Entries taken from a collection
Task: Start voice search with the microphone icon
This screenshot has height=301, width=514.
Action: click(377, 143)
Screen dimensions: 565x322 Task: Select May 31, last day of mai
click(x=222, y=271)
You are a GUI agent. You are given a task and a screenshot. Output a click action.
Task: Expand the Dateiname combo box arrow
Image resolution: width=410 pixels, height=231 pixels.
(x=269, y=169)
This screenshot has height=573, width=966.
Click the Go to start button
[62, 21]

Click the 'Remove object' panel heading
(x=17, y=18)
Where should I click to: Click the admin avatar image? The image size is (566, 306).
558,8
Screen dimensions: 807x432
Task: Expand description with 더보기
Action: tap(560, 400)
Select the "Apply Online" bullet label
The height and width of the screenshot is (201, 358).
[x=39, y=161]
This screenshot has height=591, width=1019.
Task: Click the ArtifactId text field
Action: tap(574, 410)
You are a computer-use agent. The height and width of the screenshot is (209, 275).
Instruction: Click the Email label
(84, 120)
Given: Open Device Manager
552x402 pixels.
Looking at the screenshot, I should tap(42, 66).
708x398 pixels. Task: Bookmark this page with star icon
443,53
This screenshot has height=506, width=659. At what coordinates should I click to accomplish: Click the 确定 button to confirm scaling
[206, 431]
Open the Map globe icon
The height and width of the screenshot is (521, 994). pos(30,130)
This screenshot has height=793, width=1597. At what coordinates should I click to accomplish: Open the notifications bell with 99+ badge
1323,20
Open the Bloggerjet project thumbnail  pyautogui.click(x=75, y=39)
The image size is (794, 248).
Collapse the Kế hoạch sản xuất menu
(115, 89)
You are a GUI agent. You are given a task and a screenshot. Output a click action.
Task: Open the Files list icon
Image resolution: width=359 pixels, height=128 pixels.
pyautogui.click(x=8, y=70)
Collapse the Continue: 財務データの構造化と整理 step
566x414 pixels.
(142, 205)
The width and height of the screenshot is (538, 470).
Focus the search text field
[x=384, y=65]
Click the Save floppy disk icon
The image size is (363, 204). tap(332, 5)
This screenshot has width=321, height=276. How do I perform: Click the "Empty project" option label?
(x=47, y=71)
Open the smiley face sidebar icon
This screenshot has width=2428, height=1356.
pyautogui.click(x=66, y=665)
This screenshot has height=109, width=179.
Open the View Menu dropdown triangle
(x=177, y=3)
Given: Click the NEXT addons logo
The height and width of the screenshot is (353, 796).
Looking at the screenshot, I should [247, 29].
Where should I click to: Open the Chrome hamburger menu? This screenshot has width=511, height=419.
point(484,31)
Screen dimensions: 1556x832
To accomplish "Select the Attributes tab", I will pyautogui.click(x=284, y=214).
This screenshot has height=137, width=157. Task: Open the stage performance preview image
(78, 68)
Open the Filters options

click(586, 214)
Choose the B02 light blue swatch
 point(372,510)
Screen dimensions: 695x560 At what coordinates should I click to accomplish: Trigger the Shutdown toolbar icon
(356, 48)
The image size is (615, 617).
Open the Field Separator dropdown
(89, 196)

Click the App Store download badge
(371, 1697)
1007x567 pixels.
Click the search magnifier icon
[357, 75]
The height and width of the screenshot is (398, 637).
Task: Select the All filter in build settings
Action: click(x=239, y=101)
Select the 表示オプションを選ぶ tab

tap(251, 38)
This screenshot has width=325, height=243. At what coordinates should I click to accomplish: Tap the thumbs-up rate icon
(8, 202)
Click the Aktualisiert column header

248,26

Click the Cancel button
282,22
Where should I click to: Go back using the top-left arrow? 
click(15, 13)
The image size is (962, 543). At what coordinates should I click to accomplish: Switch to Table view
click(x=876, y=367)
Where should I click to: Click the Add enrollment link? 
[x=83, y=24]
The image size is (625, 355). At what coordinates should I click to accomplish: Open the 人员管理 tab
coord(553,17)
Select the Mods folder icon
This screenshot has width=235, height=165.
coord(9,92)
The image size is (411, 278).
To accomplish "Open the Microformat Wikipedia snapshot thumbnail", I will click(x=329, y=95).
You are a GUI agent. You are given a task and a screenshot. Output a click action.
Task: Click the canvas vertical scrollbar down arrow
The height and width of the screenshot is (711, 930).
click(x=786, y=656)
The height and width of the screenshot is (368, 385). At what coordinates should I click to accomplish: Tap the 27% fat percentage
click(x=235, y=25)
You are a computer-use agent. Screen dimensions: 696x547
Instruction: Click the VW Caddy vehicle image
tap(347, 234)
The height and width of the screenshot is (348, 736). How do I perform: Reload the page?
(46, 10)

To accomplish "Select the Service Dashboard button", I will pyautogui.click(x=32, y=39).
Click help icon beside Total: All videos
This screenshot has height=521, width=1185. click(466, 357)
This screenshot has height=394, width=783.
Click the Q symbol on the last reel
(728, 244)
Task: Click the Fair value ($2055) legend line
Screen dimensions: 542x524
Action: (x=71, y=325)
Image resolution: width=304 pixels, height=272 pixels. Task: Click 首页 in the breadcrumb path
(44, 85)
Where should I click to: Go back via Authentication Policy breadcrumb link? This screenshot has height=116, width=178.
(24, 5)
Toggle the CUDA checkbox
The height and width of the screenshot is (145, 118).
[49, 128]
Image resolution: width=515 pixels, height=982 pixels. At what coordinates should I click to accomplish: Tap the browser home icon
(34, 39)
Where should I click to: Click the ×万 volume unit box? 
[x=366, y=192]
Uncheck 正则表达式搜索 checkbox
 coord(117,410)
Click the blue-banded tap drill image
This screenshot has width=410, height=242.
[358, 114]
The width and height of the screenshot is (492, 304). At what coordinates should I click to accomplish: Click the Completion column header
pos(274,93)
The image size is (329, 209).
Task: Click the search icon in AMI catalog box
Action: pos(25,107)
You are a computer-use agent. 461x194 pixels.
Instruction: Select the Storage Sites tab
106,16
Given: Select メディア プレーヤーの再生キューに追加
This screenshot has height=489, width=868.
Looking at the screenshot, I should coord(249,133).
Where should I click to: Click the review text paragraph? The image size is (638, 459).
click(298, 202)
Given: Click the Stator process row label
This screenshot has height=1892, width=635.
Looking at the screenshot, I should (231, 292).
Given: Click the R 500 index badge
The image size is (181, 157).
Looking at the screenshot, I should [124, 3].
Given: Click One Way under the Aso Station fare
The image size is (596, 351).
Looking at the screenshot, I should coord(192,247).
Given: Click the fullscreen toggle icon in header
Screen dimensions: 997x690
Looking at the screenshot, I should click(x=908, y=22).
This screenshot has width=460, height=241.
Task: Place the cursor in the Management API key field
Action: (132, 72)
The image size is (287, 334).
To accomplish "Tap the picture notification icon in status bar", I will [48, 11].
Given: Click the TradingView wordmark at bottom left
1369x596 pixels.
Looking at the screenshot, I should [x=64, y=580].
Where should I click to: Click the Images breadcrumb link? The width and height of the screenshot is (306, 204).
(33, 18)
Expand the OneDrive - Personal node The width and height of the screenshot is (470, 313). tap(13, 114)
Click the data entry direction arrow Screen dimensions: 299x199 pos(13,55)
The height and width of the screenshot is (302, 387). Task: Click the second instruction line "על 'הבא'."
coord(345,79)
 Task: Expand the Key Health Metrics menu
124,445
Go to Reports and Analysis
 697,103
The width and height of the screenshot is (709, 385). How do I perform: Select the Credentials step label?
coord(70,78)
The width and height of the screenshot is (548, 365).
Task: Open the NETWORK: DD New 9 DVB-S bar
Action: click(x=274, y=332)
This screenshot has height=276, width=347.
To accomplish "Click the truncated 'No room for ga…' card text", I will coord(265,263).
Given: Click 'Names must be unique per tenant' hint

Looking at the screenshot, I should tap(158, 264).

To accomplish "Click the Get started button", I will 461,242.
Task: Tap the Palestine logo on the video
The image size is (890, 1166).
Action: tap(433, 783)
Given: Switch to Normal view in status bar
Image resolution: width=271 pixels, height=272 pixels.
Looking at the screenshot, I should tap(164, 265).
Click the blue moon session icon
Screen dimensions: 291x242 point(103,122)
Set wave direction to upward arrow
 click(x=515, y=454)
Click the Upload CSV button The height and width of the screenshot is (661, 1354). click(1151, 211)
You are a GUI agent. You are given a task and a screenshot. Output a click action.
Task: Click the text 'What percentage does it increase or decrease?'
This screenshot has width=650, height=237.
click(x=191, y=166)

(REQUIRED ACTION) Your reply should consist of one number: how many lines above contain the word "logo".

(RESPONSE AREA) 2